__Directions for this task__.
Find each line in the records below that contains the word "icon", and copy it out.

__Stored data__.
=====
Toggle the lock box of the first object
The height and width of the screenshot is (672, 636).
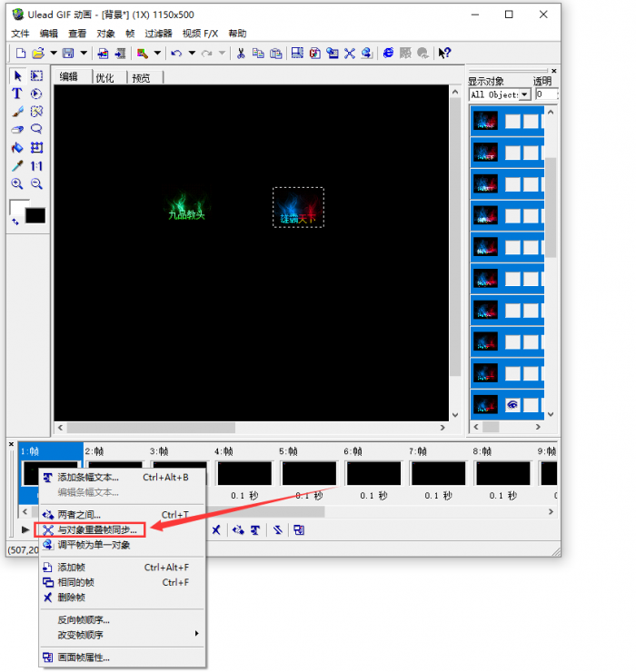click(530, 121)
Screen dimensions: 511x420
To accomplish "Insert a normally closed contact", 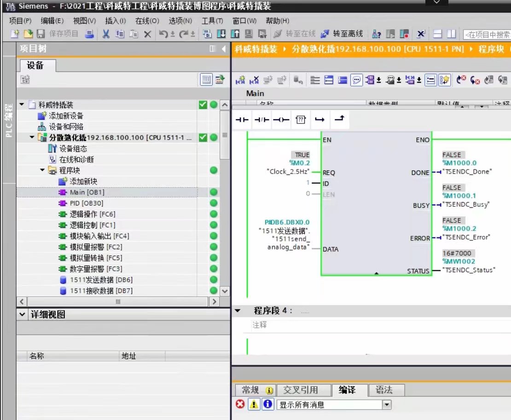I will pos(261,120).

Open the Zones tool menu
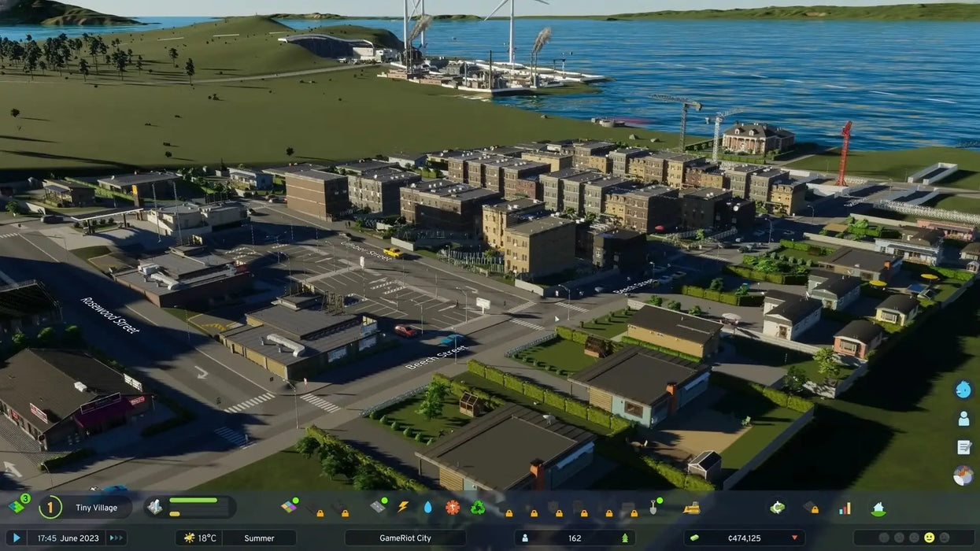pyautogui.click(x=289, y=508)
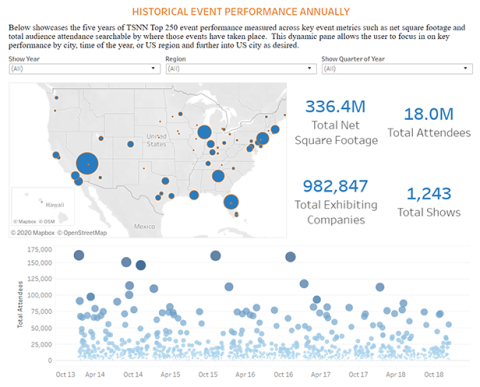Open the Region filter dropdown
This screenshot has height=387, width=480.
tap(241, 69)

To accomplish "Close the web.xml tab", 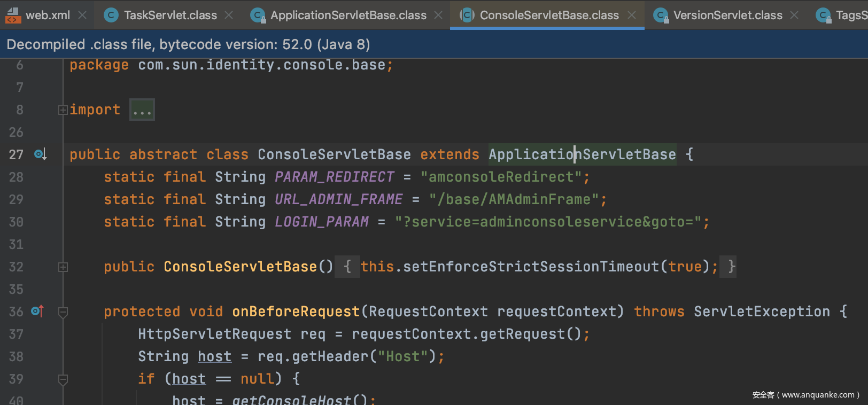I will (x=82, y=15).
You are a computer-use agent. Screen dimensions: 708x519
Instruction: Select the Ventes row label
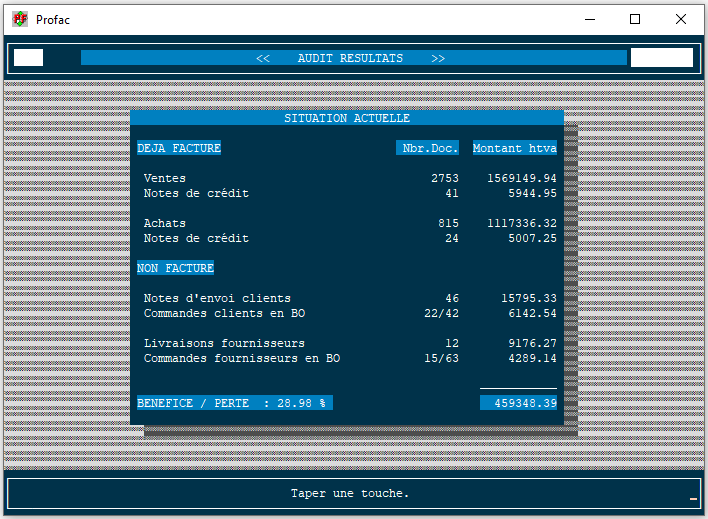coord(165,178)
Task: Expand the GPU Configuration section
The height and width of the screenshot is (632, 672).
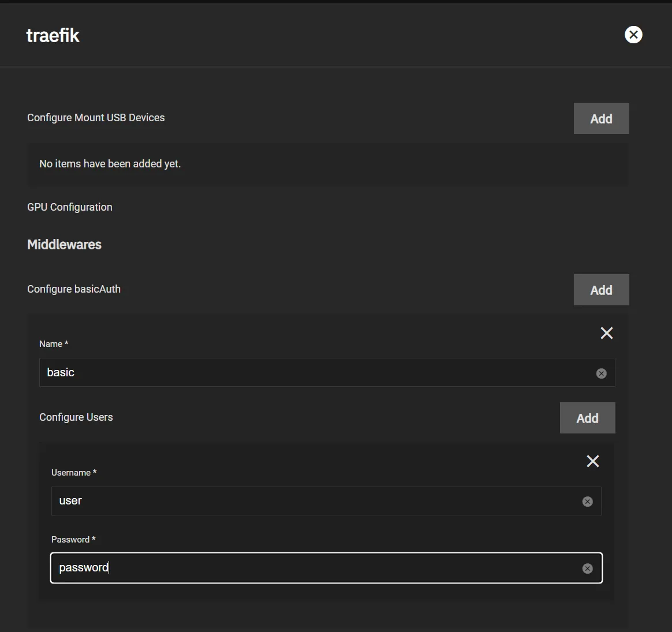Action: pyautogui.click(x=69, y=207)
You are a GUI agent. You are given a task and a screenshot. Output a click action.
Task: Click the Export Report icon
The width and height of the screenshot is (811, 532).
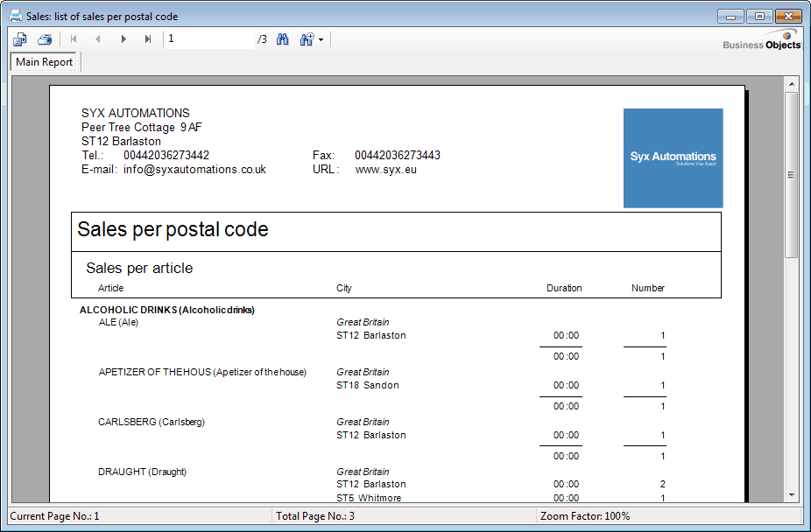click(x=20, y=39)
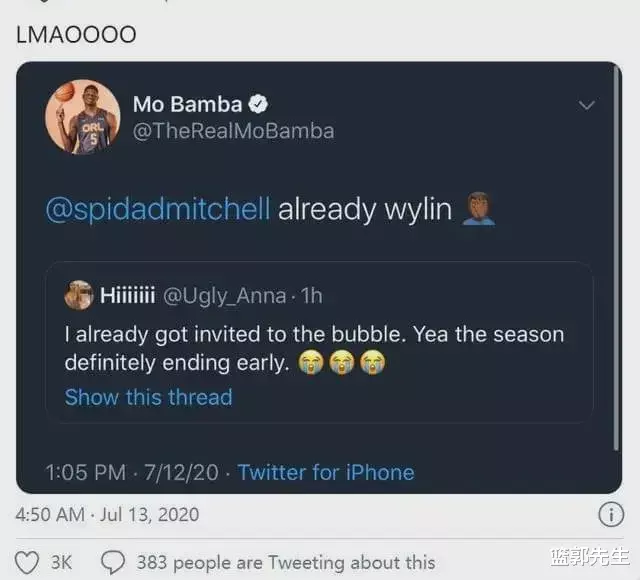The width and height of the screenshot is (640, 580).
Task: Click the 1:05 PM 7/12/20 timestamp
Action: [132, 473]
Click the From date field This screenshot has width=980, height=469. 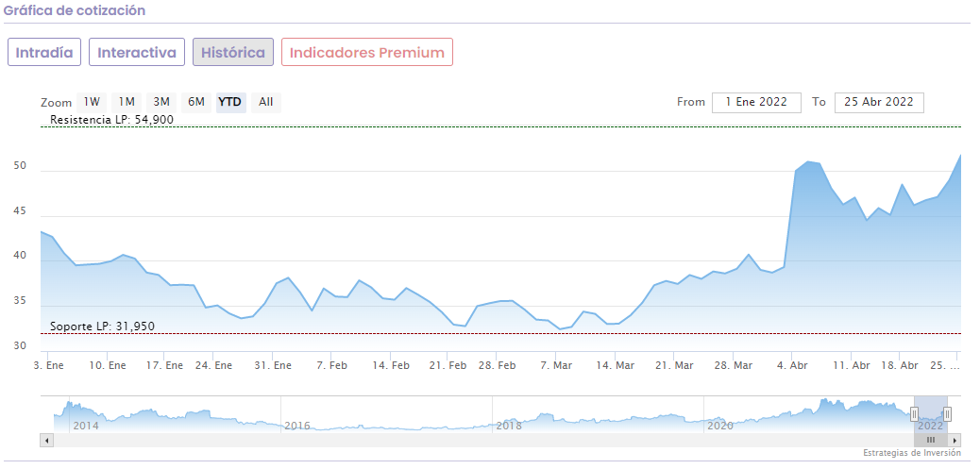[756, 102]
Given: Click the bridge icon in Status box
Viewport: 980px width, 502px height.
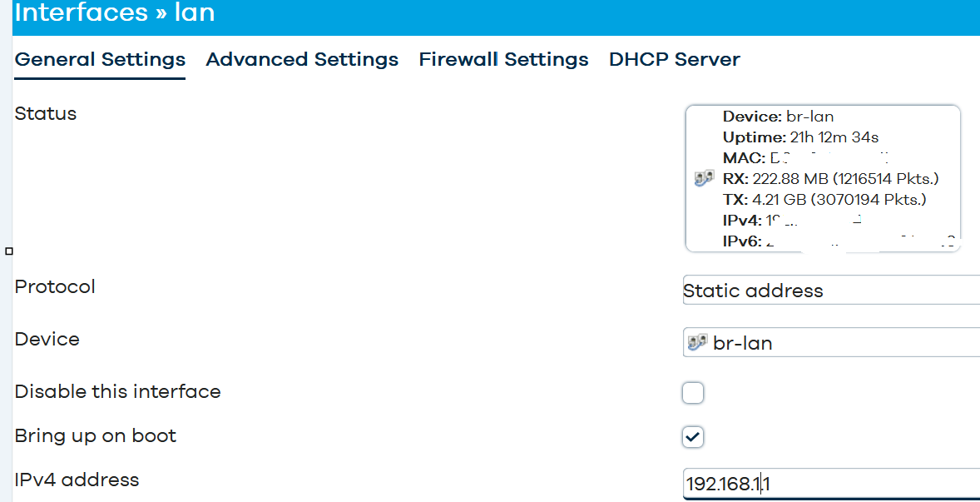Looking at the screenshot, I should coord(705,179).
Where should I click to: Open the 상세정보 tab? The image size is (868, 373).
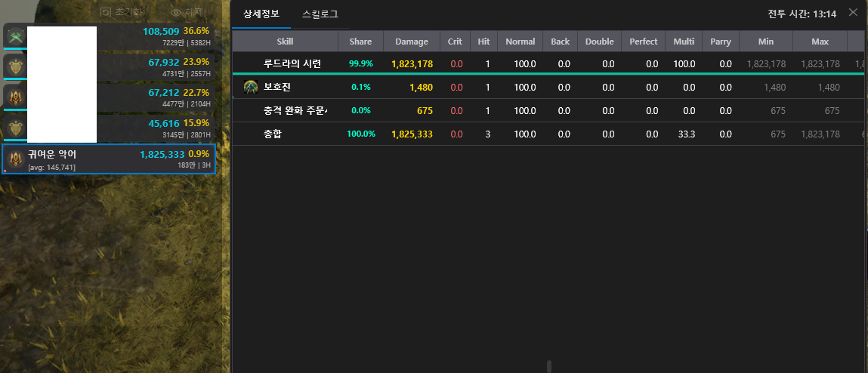tap(261, 14)
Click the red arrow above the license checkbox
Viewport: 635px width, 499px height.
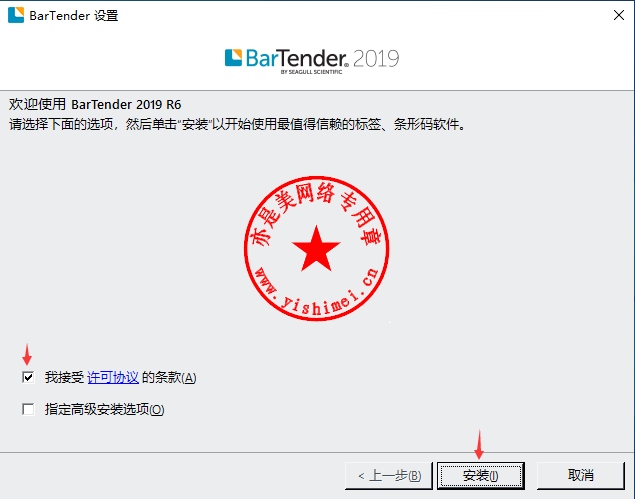(27, 354)
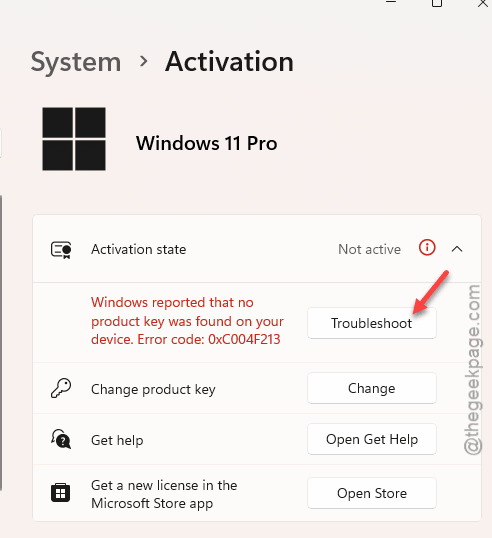Screen dimensions: 492x538
Task: Maximize the Settings window
Action: click(437, 3)
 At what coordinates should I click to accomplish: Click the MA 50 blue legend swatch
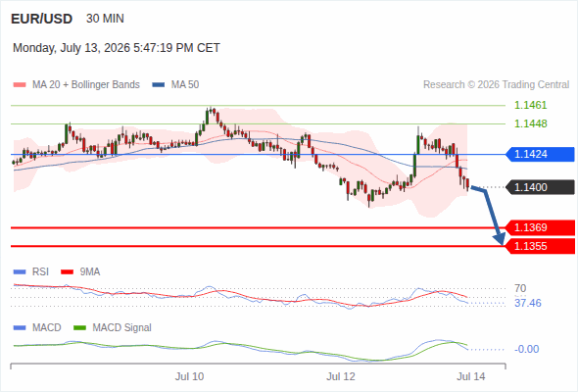[x=159, y=85]
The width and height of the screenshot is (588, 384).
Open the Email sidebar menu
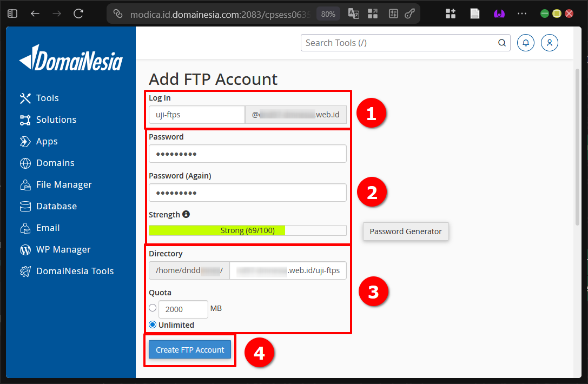(x=24, y=228)
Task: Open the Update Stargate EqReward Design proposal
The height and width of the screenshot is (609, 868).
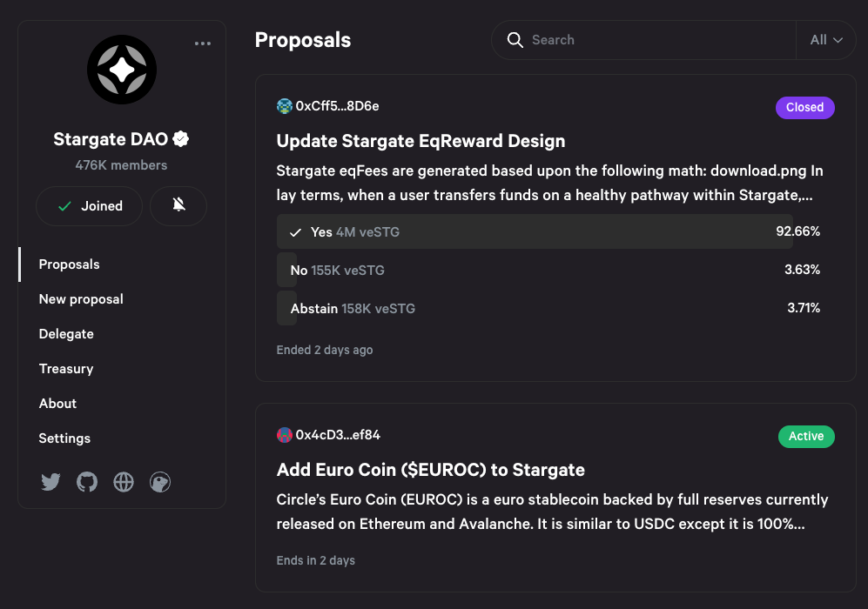Action: click(x=421, y=141)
=====
__Result for this task__.
Task: Click the Export Report icon
Given: Click the bridge icon in Status box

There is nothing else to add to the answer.